::: ARTIKEL

Entgegen dieser Rechtsauffassung bemerkte der Rechtsdezernent der Stadt Herne auf die Frage der Rechtmäßigkeit der Aufenthaltserlaubnisse auch für Drittstaater mit einer zuvor lediglich befristeten Aufenthaltserlaubnis in der Ukraine:

„Es wurden gemäß § 24 Abs. 1 Aufenthaltsgesetz ausschließlich Aufenthaltserlaubnisse entsprechend des Länderschreibens des BMI v. 05.09.2022, Ziff. 4.1 – 4.3 erteilt, so dass es zu keinen rechtswidrigen Erteilungen gekommen ist. Demnach gelten auch befristete ukrainische Aufenthaltstitel als unbefristete Aufenthaltsrechte im Rahmen der Erteilung nach § 24 AufenthG. Insoweit sind grundsätzlich nur Visa zu touristischen Zwecken, Besuchszwecken und zu Geschäftsaufenthalten als anspruchsbegründend ausgeschlossen. Die Prüfung einer etwaigen Rücknahme entfällt daher.“

Ich frage daher die Landesregierung:

  1. Wie viele Staatenlose und Staatsangehörige anderer Drittländer als der Ukraine (sowie Familienangehörige), die vor dem 24.02.2022 in der Ukraine internationalen Schutz oder einen gleichwertigen nationalen Schutz genossen haben, haben in NRW bisher eine Aufenthaltserlaubnis gemäß § 24 Abs. 1 AufenthG erhalten?

::::::
::: DATENAUSZUG

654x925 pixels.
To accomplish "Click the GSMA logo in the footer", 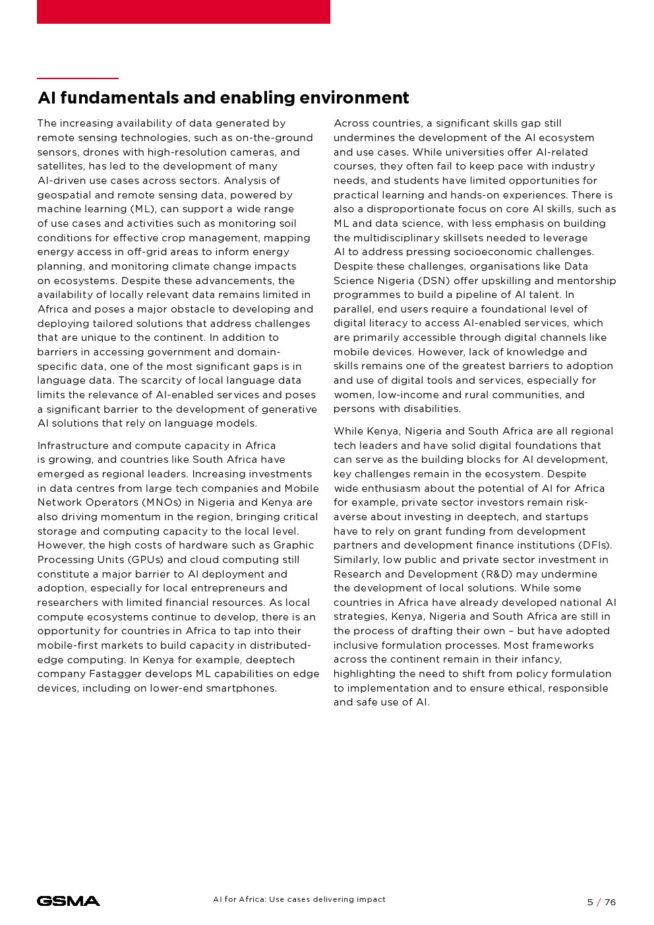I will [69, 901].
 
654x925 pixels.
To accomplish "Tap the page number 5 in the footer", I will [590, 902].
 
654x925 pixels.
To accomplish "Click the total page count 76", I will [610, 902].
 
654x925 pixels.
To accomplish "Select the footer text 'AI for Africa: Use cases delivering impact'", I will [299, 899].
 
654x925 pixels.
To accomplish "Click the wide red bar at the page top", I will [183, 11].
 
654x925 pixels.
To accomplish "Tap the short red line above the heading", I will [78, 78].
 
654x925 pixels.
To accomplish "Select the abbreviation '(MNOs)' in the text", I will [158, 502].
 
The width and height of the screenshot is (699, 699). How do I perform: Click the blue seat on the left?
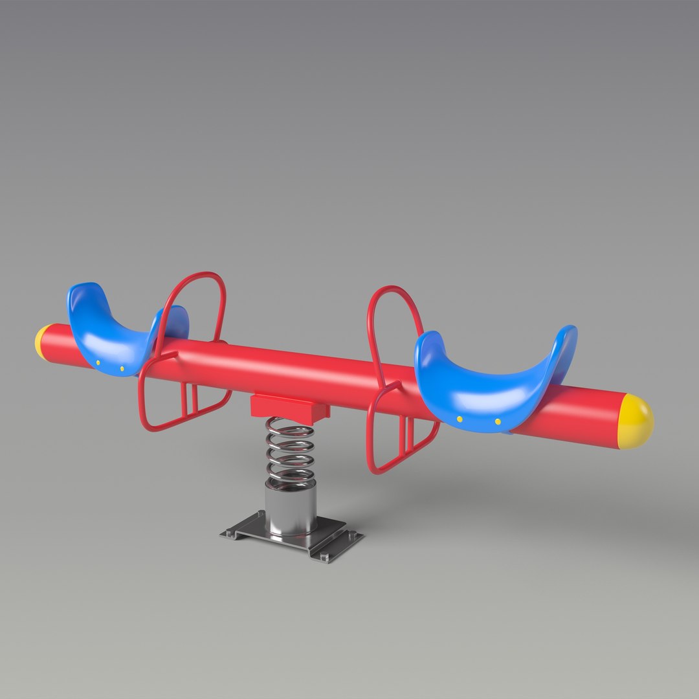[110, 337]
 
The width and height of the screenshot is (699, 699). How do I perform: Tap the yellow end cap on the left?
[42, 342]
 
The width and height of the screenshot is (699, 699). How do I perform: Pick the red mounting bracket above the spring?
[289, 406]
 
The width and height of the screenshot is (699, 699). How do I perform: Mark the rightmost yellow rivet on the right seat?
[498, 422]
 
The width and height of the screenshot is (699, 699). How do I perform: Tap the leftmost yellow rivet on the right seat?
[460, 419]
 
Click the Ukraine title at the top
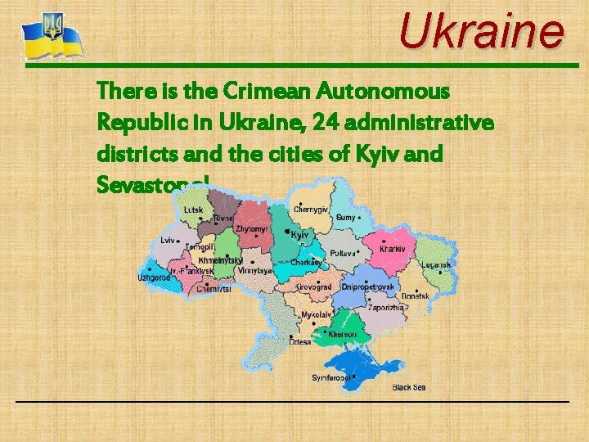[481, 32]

::::::

[AUFGABENZIEL]:
Beantworte mithilfe des Artikels diese drei Fragen:
1. Wer äußerte sich zur Rechtmäßigkeit der Aufenthaltserlaubnisse für Drittstaater?
2. Welche Visa sind laut dem Zitat als anspruchsbegründend ausgeschlossen?
3. Vor welchem Datum müssen die Personen in der Frage an die Landesregierung in der Ukraine Schutz genossen haben?

[ANTWORT]:
1. Der Rechtsdezernent der Stadt Herne äußerte sich dazu.
2. Ausgeschlossen sind Visa zu touristischen Zwecken, Besuchszwecken und zu Geschäftsaufenthalten.
3. Sie müssen vor dem 24.02.2022 Schutz genossen haben.